::: Teks Tersedia :::

Anda masih ingat Darsem? Tentu saja bukan Darsem yang jadi Kompasianer. Tapi Darsem mantan TKW yang bekerja di Arab Saudi dan terancam hukuman pancung tahun lalu. Nasib Darsem memang sangat mujur, selain bebas dari algojo pancung karena diyatnya sebesar Rp. 4 milyar dibayar oleh Pemeribtah RI, sumbangan pemirsa TV yang sudah terlanjur terkumpul pun seluruhnya diberikan begitu saja pada Darsem. Pulang dari perantauan tanpa membawa sisa gaji, tapi menerima lebih dari Rp. 1,2 milyar dari sumbangan simpatisan, bukannya membuat Darsem lebih berhati-hati menggunakan uang yang bukan didapat dari hasil keringatnya itu.
Darsem mendadak jadi OKB. Dibangunnya rumah termewah di kampungnya, dipenuhinya sekujur tubuhnya dengan perhiasan emas, dipestakannya khitanan anaknya 3 hari 3 malam dengan mendatangkan berbagai hiburan. Seolah tanpa beban Darsem berfoya-foya dengan uang itu, sementara yang ikut menyumbangkan uangnya bahkan tidak pernah hidup semewah Darsem. Lucunya lagi, suami yang sudah meninggalkannya bersama anaknya, sehingga membuat Darsem terpaksa jadi TKW di Arab, demi melihat Darsem kembali ke kampung dan jadi OKB, suaminya pun rujuk dengannya. Ada gula, ada semut. Pepatah itu berlaku dalam kasus Darsem.

::: Data :::

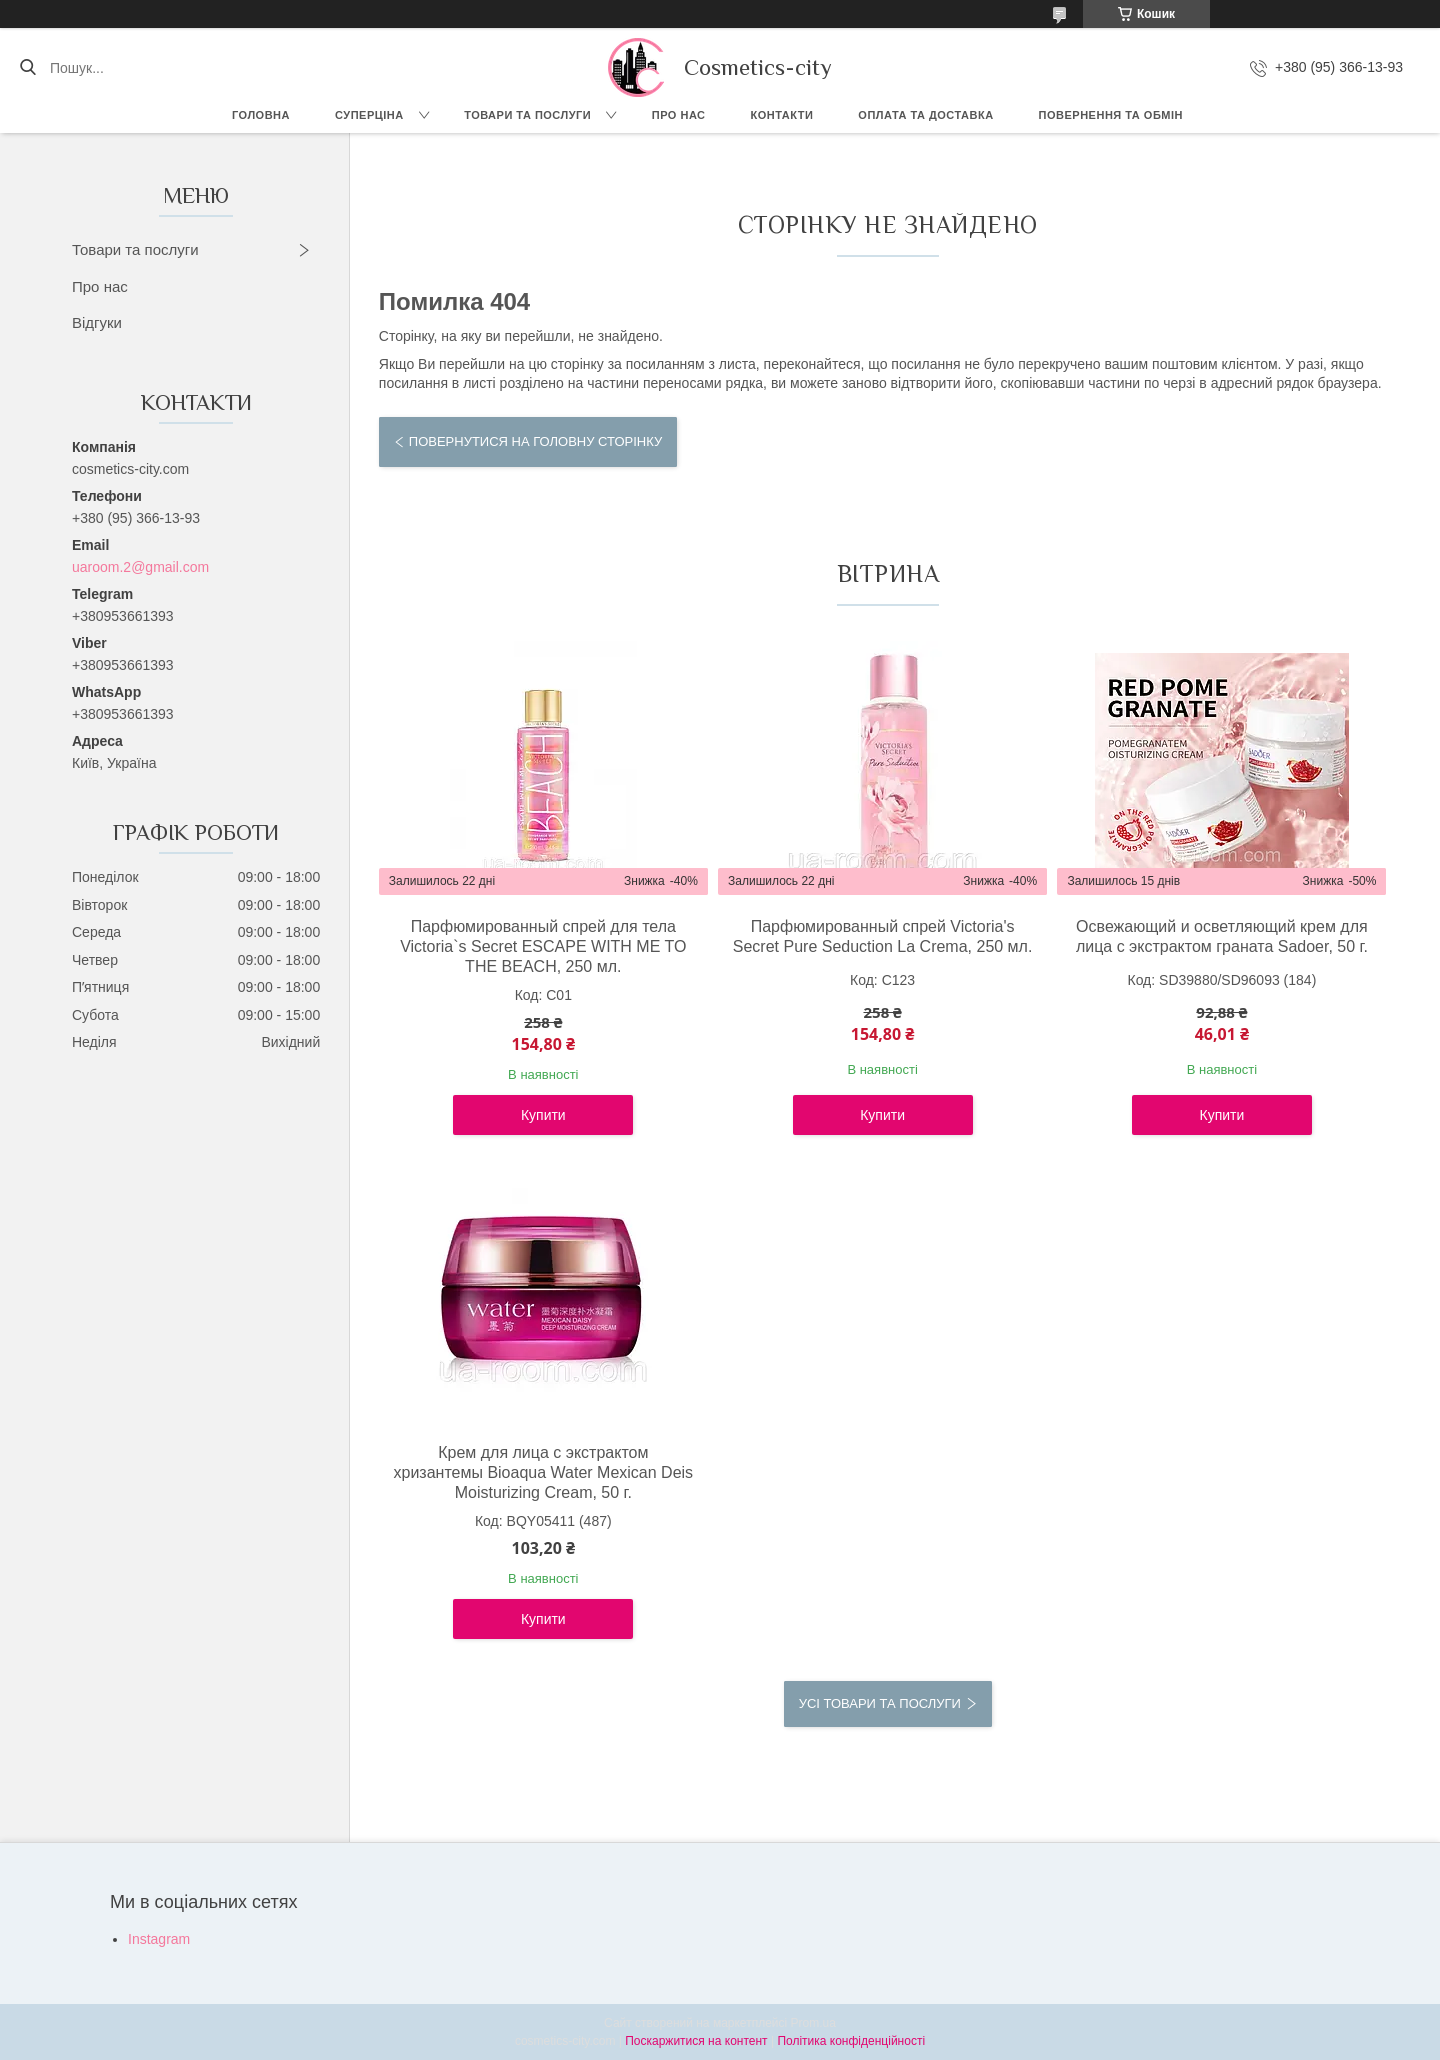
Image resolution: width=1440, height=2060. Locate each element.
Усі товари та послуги (880, 1703)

:::

# [Permintaan Tertulis]
Salin kembali bagian teks tentang Darsem, mulai dari "Darsem mendadak jadi" dan berakhir pada "dalam kasus Darsem.", lalu ganti "rumah termewah" dengan "rumah paling megah".

# [Hasil Lengkap]
Darsem mendadak jadi OKB. Dibangunnya rumah paling megah di kampungnya, dipenuhinya sekujur tubuhnya dengan perhiasan emas, dipestakannya khitanan anaknya 3 hari 3 malam dengan mendatangkan berbagai hiburan. Seolah tanpa beban Darsem berfoya-foya dengan uang itu, sementara yang ikut menyumbangkan uangnya bahkan tidak pernah hidup semewah Darsem. Lucunya lagi, suami yang sudah meninggalkannya bersama anaknya, sehingga membuat Darsem terpaksa jadi TKW di Arab, demi melihat Darsem kembali ke kampung dan jadi OKB, suaminya pun rujuk dengannya. Ada gula, ada semut. Pepatah itu berlaku dalam kasus Darsem.